Pero lo que puso en el mapa empresarial a Femcat fue su activismo en aquel acto del IESE en el que la sociedad civil barcelonesa hizo su particular aquelarre sobre el aeropuerto de El Prat y comenzó a criminalizar a Iberia por su presunto abandono de la capital catalana como nudo de su tráfico aéreo futuro. Desde un discreto pero activo segundo plano, Femcat impulsó una rebelión que acabó con la compra de Spanair y en un sonado fracaso que ha costado, a cada uno de los que apostaron por Volcat, un millón de euros. A cada uno, eso sí, con condiciones diferentes y especiales, porque el Institut Català de Finances (ICF) les concedió los créditos con parámetros particulares y vinculados a las garantías personales que aportaron.
Cuando alguien está dispuesto a palmar un millón de euros por su país merece un respeto, aunque se haya equivocado. Por tanto, cuando Femcat intenta poner en valor su fracaso con Spanair la administración catalana (tan próxima a sus postulados) no puede, ni se atreve (son coetáneos de Mas y su equipo) a dejarlos de lado. Y eso supone más oxígeno para su causa. Veamos.
Sumarroca, actual presidente, quiere (y permítanme el símil aeronáutico) más pista de vuelo: por ejemplo, formar parte del GTI-4, el grupo de trabajo de infraestructuras que componen la Cambra de Comerç, el RACC, Foment del Treball y el Cercle d’Economia. Así lo ha solicitado a alguno de los integrantes, aunque sin mucho éxito de momento. Si se abre el melón de quién y cómo representa a la sociedad civil nos adentramos por una peligrosa senda, vienen a decir las cuatro instituciones que tienen la representatividad en el asunto de las infraestructuras. ¿Por qué Femcat y no Pimec? ¿O Cecot? ¿Por qué no el Barça?
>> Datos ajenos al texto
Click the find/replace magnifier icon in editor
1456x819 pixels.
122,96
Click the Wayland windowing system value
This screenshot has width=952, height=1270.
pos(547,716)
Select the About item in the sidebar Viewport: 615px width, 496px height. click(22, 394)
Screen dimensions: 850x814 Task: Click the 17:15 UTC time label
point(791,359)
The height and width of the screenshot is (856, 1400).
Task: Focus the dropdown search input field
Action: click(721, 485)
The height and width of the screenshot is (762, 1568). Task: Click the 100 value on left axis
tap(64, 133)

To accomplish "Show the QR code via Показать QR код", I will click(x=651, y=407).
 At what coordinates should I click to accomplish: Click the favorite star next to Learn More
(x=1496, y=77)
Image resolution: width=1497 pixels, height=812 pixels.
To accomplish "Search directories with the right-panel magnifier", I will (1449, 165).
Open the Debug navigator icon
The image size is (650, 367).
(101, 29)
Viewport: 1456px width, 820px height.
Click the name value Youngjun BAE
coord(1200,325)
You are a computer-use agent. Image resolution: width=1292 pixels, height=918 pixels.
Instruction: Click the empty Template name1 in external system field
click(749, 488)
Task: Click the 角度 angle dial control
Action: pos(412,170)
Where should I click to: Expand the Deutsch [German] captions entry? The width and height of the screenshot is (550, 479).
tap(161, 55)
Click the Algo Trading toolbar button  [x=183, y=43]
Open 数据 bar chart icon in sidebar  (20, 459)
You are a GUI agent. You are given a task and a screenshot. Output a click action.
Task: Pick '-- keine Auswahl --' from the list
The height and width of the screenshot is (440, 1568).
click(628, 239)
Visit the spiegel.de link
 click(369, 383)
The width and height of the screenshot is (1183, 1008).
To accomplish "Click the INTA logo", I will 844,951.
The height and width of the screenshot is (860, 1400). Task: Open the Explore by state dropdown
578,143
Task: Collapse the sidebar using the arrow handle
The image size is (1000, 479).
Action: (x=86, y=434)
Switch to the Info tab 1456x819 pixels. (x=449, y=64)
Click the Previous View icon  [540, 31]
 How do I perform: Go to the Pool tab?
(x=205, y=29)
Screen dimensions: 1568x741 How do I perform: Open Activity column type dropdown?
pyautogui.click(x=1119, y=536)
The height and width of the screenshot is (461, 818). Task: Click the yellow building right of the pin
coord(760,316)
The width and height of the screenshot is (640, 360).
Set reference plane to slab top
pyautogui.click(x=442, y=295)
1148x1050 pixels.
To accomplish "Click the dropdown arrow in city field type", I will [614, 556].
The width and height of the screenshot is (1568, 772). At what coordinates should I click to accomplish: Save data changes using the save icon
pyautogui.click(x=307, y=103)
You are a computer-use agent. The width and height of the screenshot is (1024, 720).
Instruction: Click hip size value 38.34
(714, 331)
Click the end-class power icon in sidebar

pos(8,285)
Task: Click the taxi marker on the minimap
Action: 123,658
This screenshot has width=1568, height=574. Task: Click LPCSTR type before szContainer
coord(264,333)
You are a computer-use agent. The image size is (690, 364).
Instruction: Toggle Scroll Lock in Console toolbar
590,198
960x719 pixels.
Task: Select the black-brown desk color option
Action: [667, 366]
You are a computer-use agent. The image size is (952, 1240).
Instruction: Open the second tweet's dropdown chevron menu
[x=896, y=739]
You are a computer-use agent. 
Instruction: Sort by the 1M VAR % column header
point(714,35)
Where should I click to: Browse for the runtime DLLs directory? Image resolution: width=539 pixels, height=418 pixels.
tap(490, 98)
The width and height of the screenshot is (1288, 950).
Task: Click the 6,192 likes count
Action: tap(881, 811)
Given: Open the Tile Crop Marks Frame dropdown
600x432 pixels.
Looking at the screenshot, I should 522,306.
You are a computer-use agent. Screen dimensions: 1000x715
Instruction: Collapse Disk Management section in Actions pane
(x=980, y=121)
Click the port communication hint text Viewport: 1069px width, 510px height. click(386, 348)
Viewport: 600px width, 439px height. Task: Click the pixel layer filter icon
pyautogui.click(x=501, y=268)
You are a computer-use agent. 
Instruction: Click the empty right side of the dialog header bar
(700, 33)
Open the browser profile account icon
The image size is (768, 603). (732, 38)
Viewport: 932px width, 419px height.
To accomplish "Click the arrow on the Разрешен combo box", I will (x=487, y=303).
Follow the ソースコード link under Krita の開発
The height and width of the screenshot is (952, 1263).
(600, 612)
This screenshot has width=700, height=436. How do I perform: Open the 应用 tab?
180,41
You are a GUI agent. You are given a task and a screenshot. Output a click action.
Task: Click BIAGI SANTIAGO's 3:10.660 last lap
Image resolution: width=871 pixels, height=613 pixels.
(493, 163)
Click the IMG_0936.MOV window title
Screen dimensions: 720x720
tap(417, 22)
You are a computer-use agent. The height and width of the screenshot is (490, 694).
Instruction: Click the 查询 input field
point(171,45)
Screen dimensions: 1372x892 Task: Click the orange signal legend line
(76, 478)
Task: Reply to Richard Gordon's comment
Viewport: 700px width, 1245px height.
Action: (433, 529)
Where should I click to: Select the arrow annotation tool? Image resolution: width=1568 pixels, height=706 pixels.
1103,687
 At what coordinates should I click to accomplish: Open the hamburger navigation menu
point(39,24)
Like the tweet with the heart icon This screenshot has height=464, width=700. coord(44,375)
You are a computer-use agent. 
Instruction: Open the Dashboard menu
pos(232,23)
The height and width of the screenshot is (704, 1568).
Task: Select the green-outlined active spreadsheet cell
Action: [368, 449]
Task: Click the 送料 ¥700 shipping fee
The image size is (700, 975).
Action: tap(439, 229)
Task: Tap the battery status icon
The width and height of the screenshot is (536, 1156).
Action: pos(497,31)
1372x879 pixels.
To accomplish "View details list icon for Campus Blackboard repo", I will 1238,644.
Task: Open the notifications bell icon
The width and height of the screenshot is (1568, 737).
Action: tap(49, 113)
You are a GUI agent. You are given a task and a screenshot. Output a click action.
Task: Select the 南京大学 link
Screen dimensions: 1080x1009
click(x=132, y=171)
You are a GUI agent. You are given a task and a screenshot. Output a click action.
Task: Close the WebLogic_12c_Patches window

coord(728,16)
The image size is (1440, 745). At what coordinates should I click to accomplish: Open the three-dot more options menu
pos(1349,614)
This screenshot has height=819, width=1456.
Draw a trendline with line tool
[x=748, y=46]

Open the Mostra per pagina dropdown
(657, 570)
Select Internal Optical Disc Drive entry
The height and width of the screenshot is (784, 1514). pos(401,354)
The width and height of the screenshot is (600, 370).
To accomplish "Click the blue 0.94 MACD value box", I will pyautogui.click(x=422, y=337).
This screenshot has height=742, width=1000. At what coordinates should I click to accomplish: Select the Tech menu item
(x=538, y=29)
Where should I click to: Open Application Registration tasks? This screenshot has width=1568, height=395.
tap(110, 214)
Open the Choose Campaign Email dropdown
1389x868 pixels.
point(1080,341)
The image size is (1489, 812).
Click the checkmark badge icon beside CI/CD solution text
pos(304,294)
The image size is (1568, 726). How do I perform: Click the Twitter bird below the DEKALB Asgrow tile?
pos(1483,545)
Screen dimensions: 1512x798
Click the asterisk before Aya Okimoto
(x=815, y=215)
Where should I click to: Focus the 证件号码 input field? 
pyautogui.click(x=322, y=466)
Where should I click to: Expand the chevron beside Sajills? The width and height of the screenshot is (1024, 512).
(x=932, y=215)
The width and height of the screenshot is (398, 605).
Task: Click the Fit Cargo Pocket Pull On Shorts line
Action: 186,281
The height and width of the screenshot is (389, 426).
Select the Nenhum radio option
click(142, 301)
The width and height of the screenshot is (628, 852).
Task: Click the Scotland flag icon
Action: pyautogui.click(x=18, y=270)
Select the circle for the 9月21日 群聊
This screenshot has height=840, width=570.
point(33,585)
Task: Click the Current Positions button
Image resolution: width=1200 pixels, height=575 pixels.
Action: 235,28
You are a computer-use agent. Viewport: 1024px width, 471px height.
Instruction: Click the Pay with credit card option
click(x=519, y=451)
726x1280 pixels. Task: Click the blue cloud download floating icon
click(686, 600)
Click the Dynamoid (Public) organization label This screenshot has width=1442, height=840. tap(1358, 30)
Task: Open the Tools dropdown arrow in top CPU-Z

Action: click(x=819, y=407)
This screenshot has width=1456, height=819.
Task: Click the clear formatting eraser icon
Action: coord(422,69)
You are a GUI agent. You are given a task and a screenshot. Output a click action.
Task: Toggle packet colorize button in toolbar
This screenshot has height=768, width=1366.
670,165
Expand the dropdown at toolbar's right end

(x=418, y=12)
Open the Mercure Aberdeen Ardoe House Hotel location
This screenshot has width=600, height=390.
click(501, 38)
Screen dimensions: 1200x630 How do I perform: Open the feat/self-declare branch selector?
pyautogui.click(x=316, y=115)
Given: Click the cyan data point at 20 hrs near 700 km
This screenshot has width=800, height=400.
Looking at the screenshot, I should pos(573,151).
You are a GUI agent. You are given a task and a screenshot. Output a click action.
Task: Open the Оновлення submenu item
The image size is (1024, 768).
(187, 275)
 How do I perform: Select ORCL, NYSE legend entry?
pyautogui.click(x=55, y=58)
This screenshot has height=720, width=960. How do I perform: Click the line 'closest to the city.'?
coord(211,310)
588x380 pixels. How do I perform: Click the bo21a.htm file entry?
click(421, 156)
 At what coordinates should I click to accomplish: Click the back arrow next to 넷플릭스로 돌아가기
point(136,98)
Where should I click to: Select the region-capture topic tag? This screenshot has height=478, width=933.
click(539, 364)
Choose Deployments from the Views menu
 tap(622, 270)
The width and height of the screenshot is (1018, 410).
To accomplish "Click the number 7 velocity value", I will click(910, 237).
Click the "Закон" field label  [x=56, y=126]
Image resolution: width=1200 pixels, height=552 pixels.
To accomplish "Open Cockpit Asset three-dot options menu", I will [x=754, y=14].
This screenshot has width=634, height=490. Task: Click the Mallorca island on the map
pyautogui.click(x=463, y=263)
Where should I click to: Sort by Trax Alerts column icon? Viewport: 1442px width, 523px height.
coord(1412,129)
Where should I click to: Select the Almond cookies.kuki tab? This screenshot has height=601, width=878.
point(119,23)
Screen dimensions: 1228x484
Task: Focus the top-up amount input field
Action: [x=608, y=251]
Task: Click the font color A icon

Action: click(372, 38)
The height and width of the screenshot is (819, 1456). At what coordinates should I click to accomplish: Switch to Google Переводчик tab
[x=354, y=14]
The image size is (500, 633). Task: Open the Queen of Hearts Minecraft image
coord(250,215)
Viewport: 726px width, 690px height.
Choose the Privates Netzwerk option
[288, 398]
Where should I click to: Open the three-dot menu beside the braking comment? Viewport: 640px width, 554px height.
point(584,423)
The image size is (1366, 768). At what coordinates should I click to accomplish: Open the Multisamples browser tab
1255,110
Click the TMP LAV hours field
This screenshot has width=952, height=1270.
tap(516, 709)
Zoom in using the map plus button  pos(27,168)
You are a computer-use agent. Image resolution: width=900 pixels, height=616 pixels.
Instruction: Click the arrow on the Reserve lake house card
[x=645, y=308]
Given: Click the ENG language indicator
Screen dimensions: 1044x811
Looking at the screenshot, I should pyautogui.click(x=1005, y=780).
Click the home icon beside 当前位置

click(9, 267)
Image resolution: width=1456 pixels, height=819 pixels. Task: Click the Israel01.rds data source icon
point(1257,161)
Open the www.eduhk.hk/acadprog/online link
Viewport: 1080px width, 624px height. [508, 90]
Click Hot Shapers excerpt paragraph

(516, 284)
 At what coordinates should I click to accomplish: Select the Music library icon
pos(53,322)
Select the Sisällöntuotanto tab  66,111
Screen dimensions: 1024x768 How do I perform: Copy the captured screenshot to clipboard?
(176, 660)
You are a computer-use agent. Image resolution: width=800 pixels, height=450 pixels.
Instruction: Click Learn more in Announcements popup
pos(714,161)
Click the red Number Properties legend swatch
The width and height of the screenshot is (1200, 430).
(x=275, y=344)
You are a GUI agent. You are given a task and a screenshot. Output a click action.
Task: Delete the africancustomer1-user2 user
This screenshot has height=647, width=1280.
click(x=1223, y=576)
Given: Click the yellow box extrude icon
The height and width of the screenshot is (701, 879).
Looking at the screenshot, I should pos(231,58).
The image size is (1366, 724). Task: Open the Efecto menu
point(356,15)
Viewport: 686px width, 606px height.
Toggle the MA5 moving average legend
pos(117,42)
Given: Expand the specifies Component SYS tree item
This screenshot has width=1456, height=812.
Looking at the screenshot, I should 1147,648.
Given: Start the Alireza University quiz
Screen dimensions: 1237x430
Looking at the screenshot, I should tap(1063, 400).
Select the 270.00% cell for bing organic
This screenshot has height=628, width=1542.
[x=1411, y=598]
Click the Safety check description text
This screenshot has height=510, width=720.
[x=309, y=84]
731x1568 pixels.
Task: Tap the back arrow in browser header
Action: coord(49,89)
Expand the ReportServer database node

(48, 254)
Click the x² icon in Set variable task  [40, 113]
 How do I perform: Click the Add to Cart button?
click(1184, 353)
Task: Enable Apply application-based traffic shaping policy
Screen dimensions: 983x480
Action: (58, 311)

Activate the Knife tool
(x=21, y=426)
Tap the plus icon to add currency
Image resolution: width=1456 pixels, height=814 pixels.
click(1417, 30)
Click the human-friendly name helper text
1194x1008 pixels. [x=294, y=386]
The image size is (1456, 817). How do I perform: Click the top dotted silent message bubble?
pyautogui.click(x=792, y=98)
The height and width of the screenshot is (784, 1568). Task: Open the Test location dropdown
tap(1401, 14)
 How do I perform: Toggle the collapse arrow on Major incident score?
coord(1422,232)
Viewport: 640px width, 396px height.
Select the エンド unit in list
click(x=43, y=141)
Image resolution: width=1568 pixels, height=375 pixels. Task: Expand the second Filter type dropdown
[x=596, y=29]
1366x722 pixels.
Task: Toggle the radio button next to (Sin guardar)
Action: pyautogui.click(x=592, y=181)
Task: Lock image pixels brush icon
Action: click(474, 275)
Incluso, ¿por qué no la Abadia de Montserrat?
Llegan en mal momento y con la imagen erosionada por el fracaso de Spanair. Si han sido incapaces de lograr un futuro venturoso para la aerolínea, ¿qué altura de miras, qué visión estratégica especial se les debe suponer para guiar cuáles han de ser las grandes infraestructuras del país? Esa es la pregunta que se hacen aquellos que, con más experiencia y retranca, se miran el asunto desde su perspectiva histórica. En consecuencia, Femcat no será bienvenida en el GTI-4 y en casi ninguna otra institución o entidad barcelonesa tradicional.
La pregunta inferida es obvia: ¿Acaso Femcat constituye una afrenta permanente al status quo empresarial barcelonés más tradicional? Las respuestas que he obtenido a este interrogante son variadas, negativas, pero coincidentes: primero, es necesario que demuestren su capacidad en sus empresas; segundo, que pongan encima de la mesa que pueden gestionar adecuadamente proyectos colectivos después del fracaso de Spanair; y tercero, y más definitivo, que acaben de hacer su travesía del desierto, que amorticen sus créditos del ICF y luego, más sosegadamente, ya se hablará.
Sí, ya sé que es cruel la sociedad civil catalana, más aún cuando actúa con discreción y bajo anonimato, pero créanme, es lo que hay. Todo lo demás, fuegos de artificio. Incluso aunque lleven el apellido Cat en su nombre de pila.